* _To do_
- A) List the actions the Pure O post says the thinker should take with the negative belief.
- B) In the Pure O post, what word does the writer use in place of "rumination"?

* _Excerpt_
Pure o.



Marduk made the world by wrestling with the dragon...
Only by fighting to the bitter end...

The piece of paper - the letter - that husband and I signed, saying: We give you 30 days notice....
I burnt it on the lawn, last night.

This week has been truly awful

So, what made me burn the letter?

An article in the Guardian, actually.
Written by a person suffering from Pure O...

I'd never heard of it.
The OCD society don't see why such a term is necessary...
But I for one, am very grateful to the person who wrote that account, because it has radically changed our relationship with ex-Service User. Literally, it was as if someone broke down the roof cave-in, that had held us trapped in a dank and dark prison cell ever since we first brought ex-Service User home.

I would never have got to  see that Service User is suffering from a form of OCD without the term Pure O. It explains why he wont go to see a psychotherapist, because the shame of seeing a therapist would be too awful for him to bear...and within this, lies the engine of his 'madness'. Pure O is a parade of obsessional beliefs about oneself, each belief is humiliating, shameful and disgusting, and each 'attack' has two components: the idea (any most awful thing you can think about yourself) followed by the 'cover' (rumination). The cover is the dangerous part for the mind, rather than the intrusive thought. Rumination feels like the wrong word to me so I will stay with my word 'cover'. The cover story will keep Pure O going forever, because it shuts off any truth-seeking. The cover ex-Service User uses is: I should have....in the past.

When he gets to 'I should have...in the past' there is nothing to be said. A 'yes you should have, and what is you would have done - in detail?' type question could appear to be useful in a solution seeking kind of way one may think, and then bring the idea forward into ' so you could do that now, what would the first task be I wonder?' But in practice, this doesn't lead anywhere good.

According to people who understand Pure O, it is the negative belief alone that needs to be worked upon. Counterintuitivly the recommendation is to disrupt the rumination by pouring fuel onto the fire, rather than attempting (as we have generally tried to do) to shut it down. Attempting to shut down a thought makes it pop up stronger and more determined to be heard...so....the way out is for the thinker to elaborate on the negative belief, to push it, to seek it out, to climb into it, to ultimately wear it out....So when the negative belief starts to paralyze ex-Service User and he begins to pace - he has gone straight from negative belief into rumination. Pacing in his case isn't (to use another jargon term) agitation, it is an OCD behavior to shut down his mind.

* _Data for review_
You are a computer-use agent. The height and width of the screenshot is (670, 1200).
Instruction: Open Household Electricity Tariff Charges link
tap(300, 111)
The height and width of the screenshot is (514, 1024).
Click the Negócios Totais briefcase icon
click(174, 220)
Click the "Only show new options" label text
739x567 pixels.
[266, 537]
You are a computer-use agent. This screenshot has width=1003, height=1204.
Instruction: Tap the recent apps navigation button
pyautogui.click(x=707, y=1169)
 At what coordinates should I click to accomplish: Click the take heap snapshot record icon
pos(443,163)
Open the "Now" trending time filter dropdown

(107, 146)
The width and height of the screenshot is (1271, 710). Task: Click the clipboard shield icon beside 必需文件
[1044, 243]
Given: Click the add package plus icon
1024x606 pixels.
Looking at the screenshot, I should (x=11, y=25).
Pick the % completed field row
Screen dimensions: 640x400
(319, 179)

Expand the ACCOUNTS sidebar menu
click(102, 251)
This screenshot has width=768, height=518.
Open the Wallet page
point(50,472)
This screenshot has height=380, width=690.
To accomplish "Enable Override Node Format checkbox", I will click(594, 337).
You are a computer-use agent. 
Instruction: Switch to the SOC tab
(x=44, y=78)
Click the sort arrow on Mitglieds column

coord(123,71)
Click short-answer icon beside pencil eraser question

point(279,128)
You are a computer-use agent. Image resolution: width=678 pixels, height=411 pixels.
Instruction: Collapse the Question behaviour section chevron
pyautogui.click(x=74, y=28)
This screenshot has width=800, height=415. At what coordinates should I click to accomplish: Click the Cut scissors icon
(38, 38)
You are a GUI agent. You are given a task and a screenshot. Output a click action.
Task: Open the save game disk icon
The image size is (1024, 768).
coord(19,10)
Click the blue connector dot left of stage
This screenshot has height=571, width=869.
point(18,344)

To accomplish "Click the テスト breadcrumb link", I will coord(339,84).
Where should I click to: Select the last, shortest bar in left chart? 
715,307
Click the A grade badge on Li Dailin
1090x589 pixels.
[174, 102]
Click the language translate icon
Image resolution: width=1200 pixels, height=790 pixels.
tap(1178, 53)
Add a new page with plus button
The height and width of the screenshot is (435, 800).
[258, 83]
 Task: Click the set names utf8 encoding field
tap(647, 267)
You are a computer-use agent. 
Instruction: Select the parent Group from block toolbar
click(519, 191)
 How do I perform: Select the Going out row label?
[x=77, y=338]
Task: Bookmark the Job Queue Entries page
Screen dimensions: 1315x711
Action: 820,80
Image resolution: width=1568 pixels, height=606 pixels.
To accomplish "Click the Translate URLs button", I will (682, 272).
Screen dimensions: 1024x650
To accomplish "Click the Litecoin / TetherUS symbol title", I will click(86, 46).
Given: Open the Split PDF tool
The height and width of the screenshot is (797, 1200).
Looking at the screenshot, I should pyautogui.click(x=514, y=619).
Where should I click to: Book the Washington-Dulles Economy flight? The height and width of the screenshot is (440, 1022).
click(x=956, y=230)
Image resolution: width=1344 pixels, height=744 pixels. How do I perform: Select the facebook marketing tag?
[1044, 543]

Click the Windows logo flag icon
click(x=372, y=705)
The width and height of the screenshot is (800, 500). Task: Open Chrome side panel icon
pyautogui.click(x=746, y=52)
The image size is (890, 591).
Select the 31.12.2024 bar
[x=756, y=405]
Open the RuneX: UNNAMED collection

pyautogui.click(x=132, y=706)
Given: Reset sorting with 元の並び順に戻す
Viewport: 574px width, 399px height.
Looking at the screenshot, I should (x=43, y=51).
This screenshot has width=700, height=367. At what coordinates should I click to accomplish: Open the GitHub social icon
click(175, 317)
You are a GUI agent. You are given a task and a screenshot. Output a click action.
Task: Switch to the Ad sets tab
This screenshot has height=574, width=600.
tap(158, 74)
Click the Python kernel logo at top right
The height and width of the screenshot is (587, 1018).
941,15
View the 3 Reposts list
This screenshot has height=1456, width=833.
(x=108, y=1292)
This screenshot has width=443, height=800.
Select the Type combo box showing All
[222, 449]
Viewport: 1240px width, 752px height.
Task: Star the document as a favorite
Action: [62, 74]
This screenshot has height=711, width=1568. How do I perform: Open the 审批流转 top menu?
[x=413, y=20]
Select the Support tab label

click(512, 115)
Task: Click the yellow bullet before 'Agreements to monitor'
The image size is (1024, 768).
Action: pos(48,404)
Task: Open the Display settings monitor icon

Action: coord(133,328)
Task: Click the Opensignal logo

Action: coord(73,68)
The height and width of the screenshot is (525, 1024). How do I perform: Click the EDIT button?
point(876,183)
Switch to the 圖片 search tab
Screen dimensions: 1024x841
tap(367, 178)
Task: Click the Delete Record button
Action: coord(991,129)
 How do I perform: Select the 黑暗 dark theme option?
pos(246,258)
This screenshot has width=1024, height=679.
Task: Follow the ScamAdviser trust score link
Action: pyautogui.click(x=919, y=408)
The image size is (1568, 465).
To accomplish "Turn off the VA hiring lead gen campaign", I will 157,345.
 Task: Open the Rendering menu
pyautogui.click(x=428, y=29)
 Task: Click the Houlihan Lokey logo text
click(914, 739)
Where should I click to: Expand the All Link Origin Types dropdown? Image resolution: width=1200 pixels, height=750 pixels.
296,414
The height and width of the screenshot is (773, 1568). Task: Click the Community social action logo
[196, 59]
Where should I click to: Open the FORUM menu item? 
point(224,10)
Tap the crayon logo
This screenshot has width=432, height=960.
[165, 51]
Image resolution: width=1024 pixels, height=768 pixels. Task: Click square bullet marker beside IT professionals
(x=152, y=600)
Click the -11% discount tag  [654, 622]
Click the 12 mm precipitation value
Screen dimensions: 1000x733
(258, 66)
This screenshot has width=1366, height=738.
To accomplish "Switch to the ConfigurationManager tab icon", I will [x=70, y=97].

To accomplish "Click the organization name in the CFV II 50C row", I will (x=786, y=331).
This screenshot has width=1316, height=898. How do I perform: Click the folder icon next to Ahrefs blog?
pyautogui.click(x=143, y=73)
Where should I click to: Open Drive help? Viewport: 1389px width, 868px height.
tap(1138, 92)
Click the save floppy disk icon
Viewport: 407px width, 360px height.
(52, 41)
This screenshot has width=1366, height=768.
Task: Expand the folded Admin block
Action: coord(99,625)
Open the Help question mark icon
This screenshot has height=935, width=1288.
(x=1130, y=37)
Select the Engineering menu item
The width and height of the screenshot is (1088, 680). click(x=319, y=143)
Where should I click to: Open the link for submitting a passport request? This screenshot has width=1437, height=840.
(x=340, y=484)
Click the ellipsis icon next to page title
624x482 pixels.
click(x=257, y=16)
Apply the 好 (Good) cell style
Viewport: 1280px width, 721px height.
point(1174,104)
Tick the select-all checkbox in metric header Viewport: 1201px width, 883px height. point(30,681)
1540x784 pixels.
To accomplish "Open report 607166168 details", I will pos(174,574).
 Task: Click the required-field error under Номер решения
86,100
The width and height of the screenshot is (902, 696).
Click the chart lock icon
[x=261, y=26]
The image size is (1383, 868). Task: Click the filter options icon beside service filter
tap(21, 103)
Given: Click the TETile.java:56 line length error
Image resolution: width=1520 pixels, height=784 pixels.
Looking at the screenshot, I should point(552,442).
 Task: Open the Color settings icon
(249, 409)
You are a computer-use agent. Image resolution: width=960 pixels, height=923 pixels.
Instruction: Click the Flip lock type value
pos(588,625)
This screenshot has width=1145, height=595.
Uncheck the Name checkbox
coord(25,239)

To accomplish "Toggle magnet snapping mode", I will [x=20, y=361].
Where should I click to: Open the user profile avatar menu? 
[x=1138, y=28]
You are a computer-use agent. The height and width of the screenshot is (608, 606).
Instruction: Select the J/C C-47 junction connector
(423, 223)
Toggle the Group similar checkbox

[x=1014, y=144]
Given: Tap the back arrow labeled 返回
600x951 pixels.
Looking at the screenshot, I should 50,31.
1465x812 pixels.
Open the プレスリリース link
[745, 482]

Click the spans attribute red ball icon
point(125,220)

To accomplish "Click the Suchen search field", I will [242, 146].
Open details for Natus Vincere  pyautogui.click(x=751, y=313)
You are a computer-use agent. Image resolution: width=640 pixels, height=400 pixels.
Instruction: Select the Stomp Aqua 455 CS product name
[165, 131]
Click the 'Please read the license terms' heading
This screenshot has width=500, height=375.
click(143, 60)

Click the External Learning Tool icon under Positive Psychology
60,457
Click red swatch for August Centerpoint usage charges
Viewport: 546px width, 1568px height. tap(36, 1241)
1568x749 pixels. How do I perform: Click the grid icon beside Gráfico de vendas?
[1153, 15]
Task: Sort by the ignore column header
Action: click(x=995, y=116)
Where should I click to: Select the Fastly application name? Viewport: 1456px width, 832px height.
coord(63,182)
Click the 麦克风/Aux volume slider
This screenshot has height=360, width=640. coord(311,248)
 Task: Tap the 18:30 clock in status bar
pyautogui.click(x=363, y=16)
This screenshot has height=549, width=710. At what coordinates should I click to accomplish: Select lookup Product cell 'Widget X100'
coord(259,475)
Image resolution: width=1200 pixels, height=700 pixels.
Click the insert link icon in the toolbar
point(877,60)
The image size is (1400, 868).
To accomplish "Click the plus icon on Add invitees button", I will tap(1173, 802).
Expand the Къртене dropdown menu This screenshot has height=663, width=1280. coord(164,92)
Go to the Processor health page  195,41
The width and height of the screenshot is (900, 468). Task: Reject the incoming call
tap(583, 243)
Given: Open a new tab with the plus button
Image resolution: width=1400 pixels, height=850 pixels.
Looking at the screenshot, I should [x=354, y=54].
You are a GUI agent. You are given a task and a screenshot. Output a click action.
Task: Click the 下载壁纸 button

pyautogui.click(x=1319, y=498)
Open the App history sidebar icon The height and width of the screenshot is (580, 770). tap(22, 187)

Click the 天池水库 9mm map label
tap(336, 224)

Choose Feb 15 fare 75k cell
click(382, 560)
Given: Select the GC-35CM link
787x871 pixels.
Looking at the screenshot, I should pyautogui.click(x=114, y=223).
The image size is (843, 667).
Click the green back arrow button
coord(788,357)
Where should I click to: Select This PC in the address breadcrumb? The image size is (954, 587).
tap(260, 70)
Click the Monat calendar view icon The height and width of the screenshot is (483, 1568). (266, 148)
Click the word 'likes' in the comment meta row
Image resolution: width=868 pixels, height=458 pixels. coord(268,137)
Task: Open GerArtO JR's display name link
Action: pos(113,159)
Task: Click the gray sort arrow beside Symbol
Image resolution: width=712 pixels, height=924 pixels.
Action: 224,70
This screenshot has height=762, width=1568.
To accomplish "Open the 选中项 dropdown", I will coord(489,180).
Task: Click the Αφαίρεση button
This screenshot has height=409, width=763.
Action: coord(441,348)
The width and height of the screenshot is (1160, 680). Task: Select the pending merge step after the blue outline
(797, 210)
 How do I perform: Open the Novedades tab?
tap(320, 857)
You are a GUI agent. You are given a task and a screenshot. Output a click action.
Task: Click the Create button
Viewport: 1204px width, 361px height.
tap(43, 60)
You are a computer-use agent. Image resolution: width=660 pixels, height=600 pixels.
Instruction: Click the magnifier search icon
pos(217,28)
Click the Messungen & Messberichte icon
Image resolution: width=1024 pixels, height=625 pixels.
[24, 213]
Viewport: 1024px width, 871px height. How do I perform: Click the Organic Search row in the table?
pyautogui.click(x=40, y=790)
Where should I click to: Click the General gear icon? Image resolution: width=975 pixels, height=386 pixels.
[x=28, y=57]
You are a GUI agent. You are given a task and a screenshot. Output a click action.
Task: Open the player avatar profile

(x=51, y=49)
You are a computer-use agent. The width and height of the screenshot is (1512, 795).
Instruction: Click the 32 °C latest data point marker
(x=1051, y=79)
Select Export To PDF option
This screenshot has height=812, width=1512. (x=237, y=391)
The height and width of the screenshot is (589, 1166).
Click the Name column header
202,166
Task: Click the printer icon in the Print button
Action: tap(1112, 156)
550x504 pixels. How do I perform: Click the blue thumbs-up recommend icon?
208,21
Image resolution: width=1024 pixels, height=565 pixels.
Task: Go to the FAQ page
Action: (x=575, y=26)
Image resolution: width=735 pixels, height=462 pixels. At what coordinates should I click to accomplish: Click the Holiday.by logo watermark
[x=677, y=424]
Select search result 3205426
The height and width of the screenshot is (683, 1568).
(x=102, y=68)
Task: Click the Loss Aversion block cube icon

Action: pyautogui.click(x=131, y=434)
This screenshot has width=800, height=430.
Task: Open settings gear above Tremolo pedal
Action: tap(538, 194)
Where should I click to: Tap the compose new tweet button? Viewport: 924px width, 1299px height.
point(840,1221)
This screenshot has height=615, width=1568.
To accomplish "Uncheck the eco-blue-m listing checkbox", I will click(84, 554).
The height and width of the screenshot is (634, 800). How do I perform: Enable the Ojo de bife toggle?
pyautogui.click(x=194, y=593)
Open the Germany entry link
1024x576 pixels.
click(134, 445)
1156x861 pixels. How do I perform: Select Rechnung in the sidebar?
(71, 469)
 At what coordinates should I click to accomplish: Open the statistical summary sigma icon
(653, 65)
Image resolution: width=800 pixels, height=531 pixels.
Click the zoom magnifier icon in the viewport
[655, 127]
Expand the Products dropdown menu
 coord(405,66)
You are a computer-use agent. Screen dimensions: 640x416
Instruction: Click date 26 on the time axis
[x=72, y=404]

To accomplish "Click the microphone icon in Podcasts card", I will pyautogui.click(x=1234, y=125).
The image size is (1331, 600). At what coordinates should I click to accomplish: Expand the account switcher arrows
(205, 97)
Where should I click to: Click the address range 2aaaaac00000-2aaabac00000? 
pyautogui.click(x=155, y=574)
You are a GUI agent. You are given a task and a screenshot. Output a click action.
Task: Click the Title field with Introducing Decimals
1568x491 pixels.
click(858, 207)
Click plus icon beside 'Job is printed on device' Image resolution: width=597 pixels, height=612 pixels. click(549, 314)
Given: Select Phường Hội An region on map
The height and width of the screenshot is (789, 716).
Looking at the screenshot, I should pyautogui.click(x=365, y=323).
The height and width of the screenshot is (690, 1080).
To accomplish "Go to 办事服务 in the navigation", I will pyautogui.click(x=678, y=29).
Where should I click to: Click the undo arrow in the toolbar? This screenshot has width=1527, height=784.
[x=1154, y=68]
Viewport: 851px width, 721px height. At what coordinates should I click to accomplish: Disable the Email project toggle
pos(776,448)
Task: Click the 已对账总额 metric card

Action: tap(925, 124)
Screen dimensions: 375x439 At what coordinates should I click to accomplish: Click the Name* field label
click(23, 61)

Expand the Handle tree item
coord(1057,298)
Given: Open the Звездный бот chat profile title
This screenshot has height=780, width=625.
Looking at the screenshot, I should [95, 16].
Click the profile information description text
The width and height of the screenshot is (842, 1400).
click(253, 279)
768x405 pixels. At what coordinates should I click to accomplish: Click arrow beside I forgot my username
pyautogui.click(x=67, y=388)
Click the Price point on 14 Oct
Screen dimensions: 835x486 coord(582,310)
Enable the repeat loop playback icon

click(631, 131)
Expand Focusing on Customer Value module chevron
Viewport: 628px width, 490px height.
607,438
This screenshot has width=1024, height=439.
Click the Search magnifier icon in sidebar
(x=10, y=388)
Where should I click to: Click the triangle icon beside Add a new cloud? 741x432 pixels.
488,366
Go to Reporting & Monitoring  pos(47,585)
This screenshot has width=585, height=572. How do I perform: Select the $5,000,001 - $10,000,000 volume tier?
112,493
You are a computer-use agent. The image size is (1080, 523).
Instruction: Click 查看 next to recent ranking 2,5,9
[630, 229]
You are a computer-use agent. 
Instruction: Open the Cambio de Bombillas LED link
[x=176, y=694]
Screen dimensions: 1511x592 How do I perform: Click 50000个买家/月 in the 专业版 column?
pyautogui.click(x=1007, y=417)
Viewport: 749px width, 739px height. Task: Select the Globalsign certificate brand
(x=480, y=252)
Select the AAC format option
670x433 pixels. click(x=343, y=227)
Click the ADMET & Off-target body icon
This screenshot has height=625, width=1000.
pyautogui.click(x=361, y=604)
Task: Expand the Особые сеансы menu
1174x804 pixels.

* _List of solutions_
- A) Elaborate on it, push it, seek it out, climb into it, and ultimately wear it out.

- B) "Cover."